_SUPPLIED RECORDS:_
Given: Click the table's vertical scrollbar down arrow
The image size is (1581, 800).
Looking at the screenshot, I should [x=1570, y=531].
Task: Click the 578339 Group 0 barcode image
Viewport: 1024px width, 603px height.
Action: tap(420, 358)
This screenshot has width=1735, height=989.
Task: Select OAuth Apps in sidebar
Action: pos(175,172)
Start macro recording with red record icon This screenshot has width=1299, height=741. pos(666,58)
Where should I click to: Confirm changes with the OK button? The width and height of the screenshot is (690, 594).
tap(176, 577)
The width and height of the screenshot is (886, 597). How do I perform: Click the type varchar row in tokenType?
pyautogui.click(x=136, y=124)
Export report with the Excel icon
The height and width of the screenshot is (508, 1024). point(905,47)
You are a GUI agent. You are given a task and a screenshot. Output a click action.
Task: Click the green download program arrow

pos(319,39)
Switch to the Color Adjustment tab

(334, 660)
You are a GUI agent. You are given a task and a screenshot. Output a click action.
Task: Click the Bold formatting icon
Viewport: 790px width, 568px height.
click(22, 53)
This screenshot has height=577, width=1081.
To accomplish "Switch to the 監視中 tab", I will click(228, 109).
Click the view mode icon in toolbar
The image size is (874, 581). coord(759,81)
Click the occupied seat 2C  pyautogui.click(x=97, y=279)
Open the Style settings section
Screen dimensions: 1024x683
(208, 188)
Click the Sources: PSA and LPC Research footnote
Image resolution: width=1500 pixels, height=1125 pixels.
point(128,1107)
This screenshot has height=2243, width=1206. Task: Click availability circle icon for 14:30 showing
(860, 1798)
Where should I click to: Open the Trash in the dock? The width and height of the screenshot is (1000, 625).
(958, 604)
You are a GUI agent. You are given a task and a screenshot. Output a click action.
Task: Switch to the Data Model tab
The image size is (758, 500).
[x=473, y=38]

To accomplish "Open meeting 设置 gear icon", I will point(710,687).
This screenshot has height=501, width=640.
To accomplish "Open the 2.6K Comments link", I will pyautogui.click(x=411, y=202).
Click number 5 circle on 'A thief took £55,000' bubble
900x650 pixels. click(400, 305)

_TASK:_ Where does the word "will" appear in the records? Copy every line that holds it.

_TASK ANSWER:_
To accomplish "Switch to the 監視中 tab", I will click(228, 109).
To accomplish "Open meeting 设置 gear icon", I will point(710,687).
To accomplish "Open the 2.6K Comments link", I will pyautogui.click(x=411, y=202).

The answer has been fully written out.